* Required action *
Check every line of the entries for the string "computer" and return the ones that contain it.

_ _ _ _

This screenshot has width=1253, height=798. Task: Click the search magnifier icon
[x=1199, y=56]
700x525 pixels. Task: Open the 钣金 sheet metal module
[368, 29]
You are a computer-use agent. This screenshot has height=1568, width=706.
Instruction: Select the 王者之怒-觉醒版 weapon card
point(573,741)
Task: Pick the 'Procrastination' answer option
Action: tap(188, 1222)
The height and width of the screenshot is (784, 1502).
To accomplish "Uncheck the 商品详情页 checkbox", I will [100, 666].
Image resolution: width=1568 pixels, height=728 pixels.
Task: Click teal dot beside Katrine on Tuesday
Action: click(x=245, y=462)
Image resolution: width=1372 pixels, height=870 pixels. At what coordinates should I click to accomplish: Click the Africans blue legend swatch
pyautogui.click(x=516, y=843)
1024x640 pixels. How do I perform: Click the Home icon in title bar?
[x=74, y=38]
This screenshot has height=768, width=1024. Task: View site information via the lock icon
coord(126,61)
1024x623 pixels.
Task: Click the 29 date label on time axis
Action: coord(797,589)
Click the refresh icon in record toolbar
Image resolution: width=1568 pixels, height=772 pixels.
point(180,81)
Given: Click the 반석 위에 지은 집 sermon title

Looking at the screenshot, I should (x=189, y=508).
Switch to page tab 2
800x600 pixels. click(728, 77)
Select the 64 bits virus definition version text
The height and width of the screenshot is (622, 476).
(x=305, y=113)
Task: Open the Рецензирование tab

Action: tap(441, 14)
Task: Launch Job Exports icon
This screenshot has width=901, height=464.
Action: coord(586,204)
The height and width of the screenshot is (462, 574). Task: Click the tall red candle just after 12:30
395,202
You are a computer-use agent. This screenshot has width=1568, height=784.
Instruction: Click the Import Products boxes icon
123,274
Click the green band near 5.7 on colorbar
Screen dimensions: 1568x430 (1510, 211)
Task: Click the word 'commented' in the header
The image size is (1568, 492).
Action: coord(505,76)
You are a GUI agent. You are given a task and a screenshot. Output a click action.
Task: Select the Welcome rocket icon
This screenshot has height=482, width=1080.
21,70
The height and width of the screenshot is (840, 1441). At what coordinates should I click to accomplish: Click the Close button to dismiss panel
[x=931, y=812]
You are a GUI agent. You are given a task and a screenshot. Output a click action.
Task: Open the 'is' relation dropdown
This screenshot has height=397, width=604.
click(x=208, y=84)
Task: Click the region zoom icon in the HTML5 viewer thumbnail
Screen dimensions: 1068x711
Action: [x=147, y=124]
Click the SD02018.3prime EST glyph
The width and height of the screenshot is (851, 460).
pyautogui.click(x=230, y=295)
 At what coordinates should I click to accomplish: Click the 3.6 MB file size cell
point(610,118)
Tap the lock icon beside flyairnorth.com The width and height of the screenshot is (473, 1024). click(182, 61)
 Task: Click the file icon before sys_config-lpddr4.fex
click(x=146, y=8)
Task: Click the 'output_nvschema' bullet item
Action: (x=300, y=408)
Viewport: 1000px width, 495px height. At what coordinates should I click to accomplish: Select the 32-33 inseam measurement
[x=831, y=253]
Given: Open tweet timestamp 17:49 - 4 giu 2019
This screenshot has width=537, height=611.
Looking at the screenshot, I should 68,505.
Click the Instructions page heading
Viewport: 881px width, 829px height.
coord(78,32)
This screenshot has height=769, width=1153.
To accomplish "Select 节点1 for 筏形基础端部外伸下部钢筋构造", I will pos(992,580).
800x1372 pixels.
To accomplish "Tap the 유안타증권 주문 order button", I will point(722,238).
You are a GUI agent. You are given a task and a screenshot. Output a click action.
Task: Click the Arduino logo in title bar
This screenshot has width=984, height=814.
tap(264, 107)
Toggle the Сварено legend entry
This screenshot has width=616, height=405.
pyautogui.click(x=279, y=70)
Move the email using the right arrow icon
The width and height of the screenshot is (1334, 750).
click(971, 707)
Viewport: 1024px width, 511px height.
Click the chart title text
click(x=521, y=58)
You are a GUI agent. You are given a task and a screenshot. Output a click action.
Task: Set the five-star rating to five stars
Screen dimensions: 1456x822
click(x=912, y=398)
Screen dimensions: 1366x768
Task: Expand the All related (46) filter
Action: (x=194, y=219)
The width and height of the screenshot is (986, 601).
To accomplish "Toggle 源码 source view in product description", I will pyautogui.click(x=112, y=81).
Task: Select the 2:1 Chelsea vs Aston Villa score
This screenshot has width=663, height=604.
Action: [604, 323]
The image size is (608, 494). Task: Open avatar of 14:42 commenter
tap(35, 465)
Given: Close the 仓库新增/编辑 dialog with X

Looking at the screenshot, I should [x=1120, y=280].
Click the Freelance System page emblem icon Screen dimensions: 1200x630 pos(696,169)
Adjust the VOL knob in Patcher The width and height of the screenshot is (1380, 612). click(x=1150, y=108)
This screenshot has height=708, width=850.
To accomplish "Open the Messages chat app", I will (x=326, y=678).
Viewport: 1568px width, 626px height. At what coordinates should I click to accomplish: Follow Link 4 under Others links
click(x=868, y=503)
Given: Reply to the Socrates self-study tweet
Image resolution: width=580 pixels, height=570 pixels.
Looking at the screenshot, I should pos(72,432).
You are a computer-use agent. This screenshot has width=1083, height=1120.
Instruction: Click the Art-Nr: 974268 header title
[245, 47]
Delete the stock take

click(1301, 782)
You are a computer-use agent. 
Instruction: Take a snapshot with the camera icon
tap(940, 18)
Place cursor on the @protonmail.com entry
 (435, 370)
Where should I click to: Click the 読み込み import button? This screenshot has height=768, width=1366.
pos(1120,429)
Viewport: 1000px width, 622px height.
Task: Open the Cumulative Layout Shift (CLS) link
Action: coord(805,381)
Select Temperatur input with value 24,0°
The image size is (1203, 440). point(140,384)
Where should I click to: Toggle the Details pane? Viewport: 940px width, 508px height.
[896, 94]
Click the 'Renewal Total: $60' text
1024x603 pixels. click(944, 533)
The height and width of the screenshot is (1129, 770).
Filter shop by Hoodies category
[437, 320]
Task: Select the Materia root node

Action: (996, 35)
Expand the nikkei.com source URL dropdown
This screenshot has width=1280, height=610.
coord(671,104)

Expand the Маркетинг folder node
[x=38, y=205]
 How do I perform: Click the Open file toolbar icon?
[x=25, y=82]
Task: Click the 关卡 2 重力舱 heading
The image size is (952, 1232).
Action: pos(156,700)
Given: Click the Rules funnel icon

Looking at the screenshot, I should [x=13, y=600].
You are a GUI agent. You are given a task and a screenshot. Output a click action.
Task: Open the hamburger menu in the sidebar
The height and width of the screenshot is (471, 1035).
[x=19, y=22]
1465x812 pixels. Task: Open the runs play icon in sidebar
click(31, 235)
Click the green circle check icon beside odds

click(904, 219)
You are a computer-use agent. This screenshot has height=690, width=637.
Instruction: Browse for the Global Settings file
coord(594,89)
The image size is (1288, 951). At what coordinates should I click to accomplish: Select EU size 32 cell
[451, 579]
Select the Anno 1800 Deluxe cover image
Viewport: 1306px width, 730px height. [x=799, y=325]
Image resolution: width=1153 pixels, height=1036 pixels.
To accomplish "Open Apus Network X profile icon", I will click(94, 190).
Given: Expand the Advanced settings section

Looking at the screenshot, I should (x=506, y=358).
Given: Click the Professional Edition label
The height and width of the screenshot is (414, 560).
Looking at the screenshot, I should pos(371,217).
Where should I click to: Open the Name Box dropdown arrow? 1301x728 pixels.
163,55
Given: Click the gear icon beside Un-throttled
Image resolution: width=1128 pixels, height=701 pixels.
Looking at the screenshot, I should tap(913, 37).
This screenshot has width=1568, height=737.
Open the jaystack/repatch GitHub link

_ _ _ _

* Answer space *
You are a computer-use agent. This screenshot has height=1568, width=706.
You are a computer-use agent. This screenshot has width=1568, height=784.
You are a computer-use agent. This screenshot has width=1083, height=1120.
You are a computer-use agent. 
You are a computer-use agent. This screenshot has height=690, width=637.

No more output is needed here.